Hoy he comido con dos embarazadas. En otra época era algo no infrecuente e incluso yo fui una de ellas un año y medio de mi vida. Hoy, sin embargo, cuando ya solo las amigas jóvenes (y osadas, olé por ellas) y poco más te dan estas alegrías te das cuenta de que pasa la vida y de que hay etapas que tocan a su fin apuntando a cierre definitivo.
Cuando el mundo de los bebés queda como algo lejano y ajeno y en días como este jueves lo cierto es que el bombo que queremos tener más cercano a nuestra suerte es el de la lotería.
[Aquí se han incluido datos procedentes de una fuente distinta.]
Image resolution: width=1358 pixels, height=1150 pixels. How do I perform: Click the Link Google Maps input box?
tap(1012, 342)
Que sí. Que Hacienda se lleva un pico. Que te saca de pobre solo “para tapar agujeros” y que no te retira del mundo de la cotización. Pero, ay, qué ilusión te hace cuando sale tu número con algo más que la pedrea.
Descartados ya los bombos que nos traigan el regalo de un hijo, siempre nos queda el nerviosismo del 22 de diciembre por si sí. Por si este año toca. Por si es justo ese número que comparto con buenos amigos. Por si le sirve a mi madre para cambiar los muebles del comedor o a mi hermano para comprar la bici eléctrica que ha visto en aquel escaparate. O en casa, por qué no, para hacer ese viaje tantas veces pospuesto y empezar la escritura de ese libro para el que nunca hay tiempo.
No, el dinero no da la felicidad. Pero la ilusión por poder tener al alcance de la mano ese sueño que se nos antoja imposible sí nos permite rozar esa sensación. ¿Se imaginan la posibilidad de poder disponer de tiempo sin obligaciones y sin la presión de tener que utilizarlo obligatoriamente en hacer algo para ganarse la vida? Ese sí que es un crédito por el que firmaría yo, por mucho que continuara trabajando (que nos conocemos).
En cualquier caso, cuando al final de la tarde constatemos que, un año más, tenemos que seguir adelante con nuestras vidas al no verse incrementado nuestro patrimonio haremos lo que es de ley en estos casos.
Y así, sin más, otro año acabaremos pidiendo salud. El mejor premio y sin sorteos. Que no nos falte.